Understanding the Dynamics of Complex Nanoparticle and Polymer Solutions Using Molecular Simulations
Abstract
Understanding nanoparticle dynamics in polymer solutions holds significance for drug delivery and enhanced oil recovery applications. Deviation from the generalized Stokes-Einstein relation occurs when nanoparticle and polymer sizes are comparable. We employ hybrid molecular dynamics-multiparticle collision dynamics (MD--MPCD) simulations to investigate nanoparticle dynamics in semidilute solutions of ring and linear polymers. Nanoparticle diffusivities agrees with predictions from a polymer coupling theory [Cai, Panyukov, and Rubinstein, Macromolecules 44, 7853 (2011)], indicating coupling to segmental relaxations for both polymer architectures. Short-time nanoparticle dynamics exhibit subdiffusive behavior, deviating from coupling theory, instead closely tracking polymer subdiffusive exponents.

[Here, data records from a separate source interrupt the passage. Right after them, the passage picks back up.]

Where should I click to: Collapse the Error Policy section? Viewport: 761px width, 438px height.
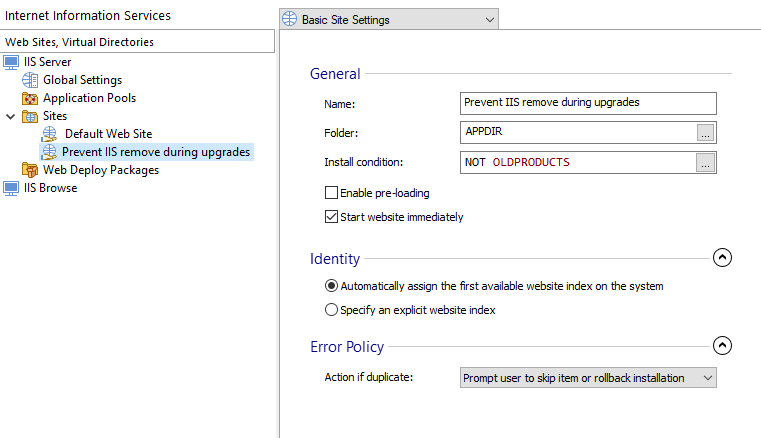coord(722,346)
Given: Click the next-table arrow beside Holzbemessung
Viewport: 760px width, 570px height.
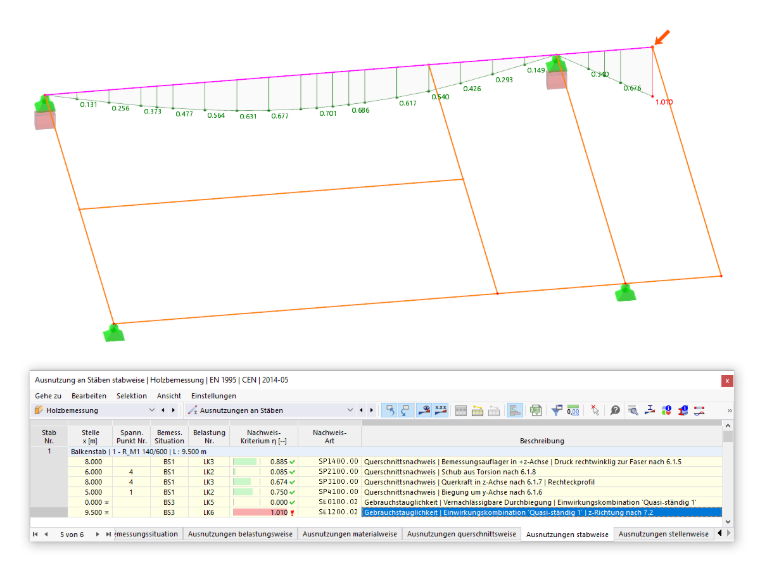Looking at the screenshot, I should point(173,411).
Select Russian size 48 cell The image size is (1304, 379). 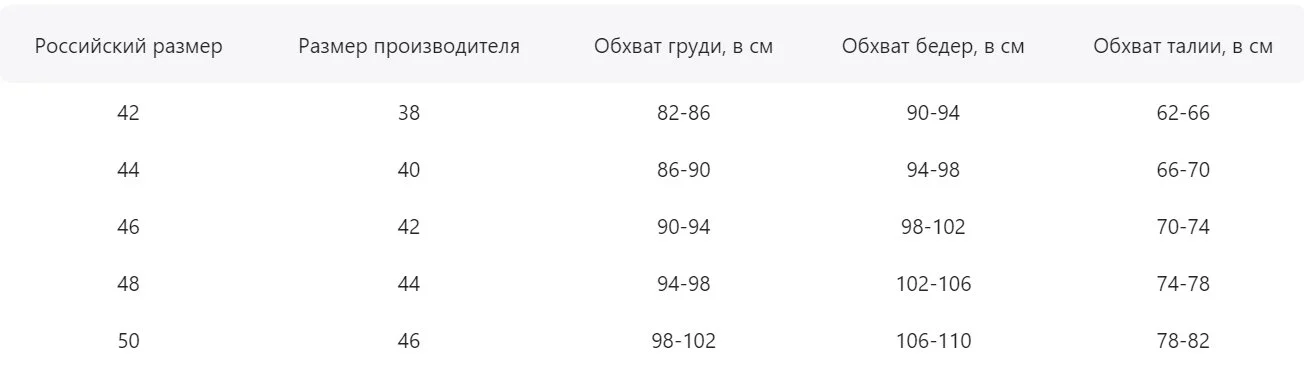pos(128,284)
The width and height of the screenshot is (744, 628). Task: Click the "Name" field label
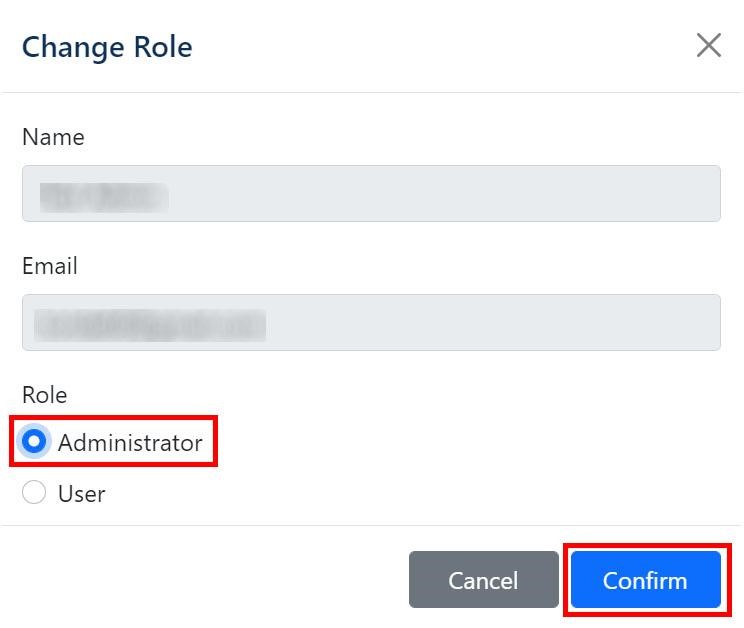(53, 137)
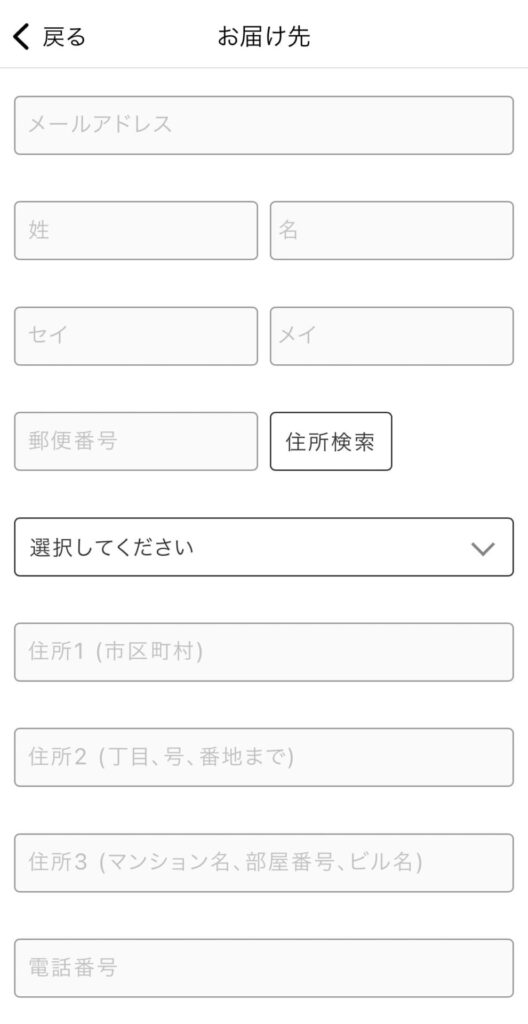Select the 名 first name field
The image size is (528, 1024).
point(392,231)
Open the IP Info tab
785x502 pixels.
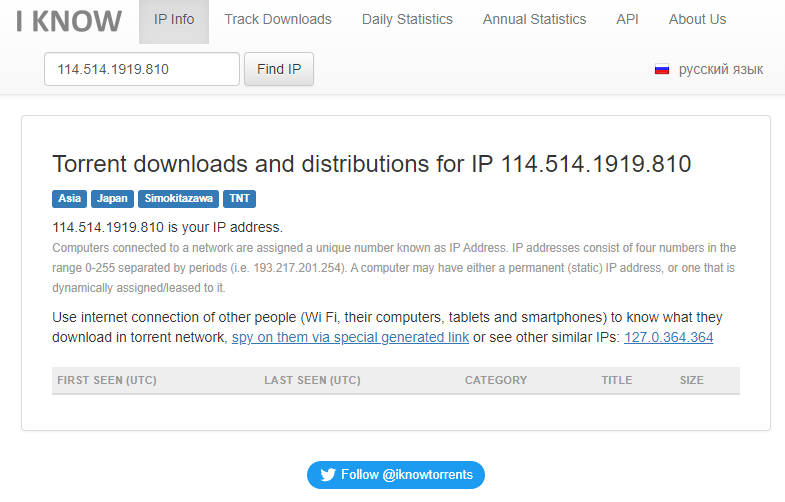pyautogui.click(x=174, y=22)
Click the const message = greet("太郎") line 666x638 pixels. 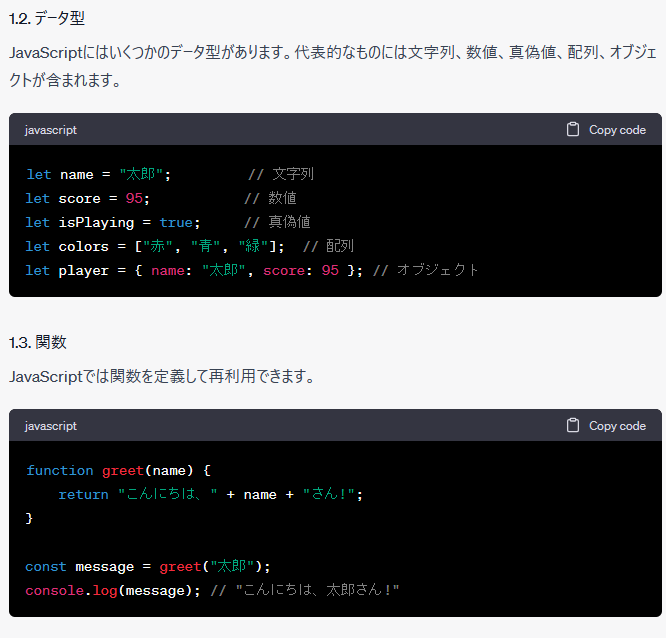click(x=148, y=566)
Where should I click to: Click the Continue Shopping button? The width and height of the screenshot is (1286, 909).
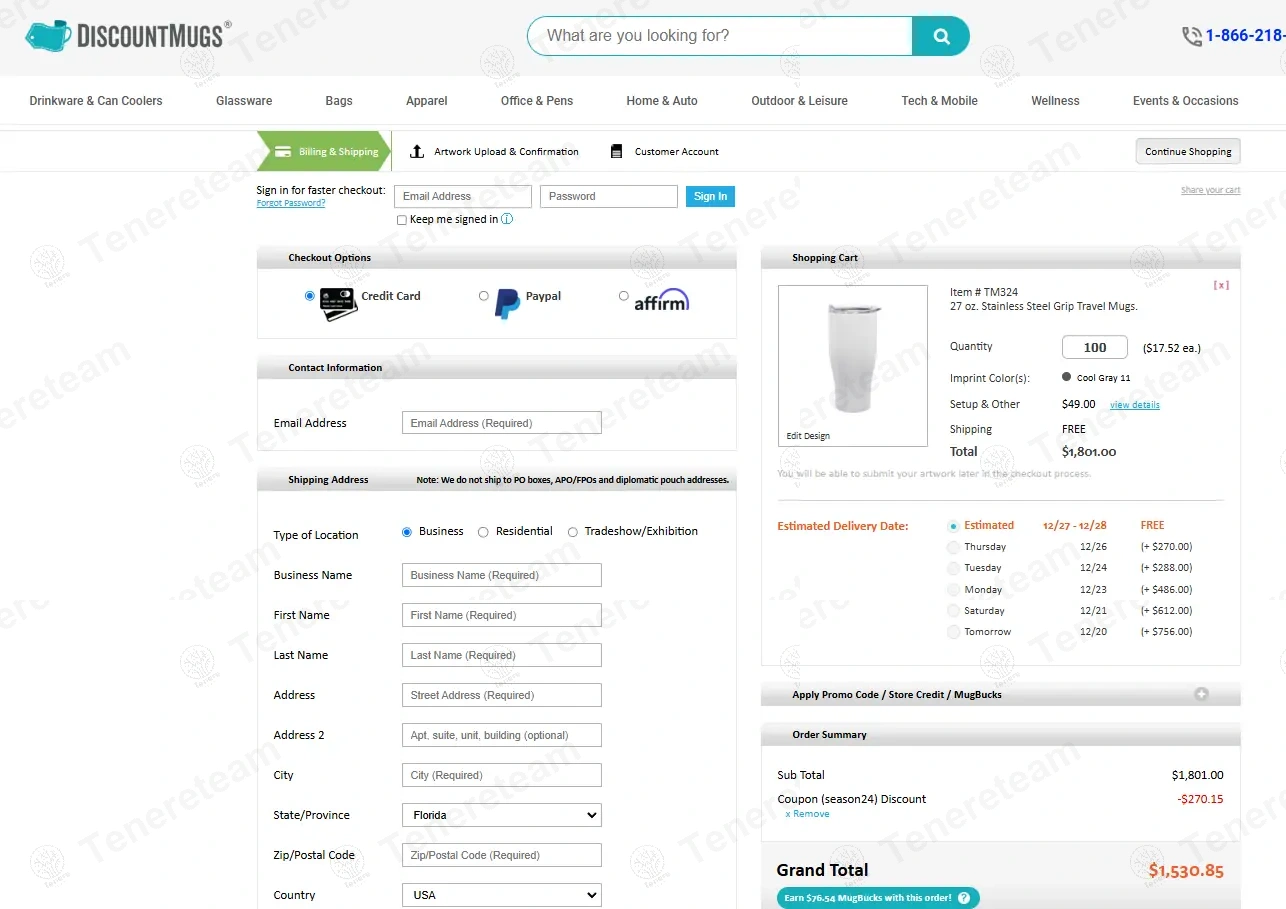(x=1188, y=152)

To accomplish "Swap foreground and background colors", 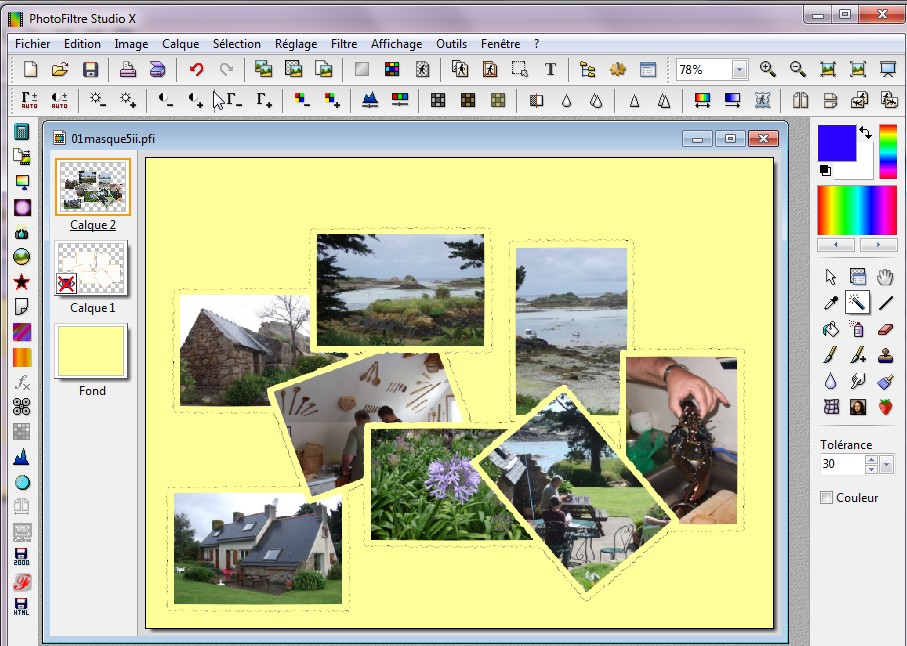I will (866, 132).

The strong coupling of nanoparticle dynamics to polymer center-of-mass motions holds for both architectures. We also explore the impact of ring polymer stiffness on nanoparticle dynamics, observing deviations from coupling theory predictions and a vanishing coupling between nanoparticle dynamics and polymer center-of-mass motions with increased stiffness. In our subsequent study, we delve into the dynamics of polymers grafted onto spherical nanoparticles. Mean-square displacements of monomers near the grafting surface show an intermediate plateau, signifying confined dynamics akin to neutron spin-echo experiment reports. This confined dynamics disappears beyond a specific radial distance from the nanoparticle surface, dependent on polymer grafting density. We demonstrate that this dynamical confinement transition adheres to theoretical predictions for the critical distance associated with the structural transition from concentrated brush regime to semidilute brush regime.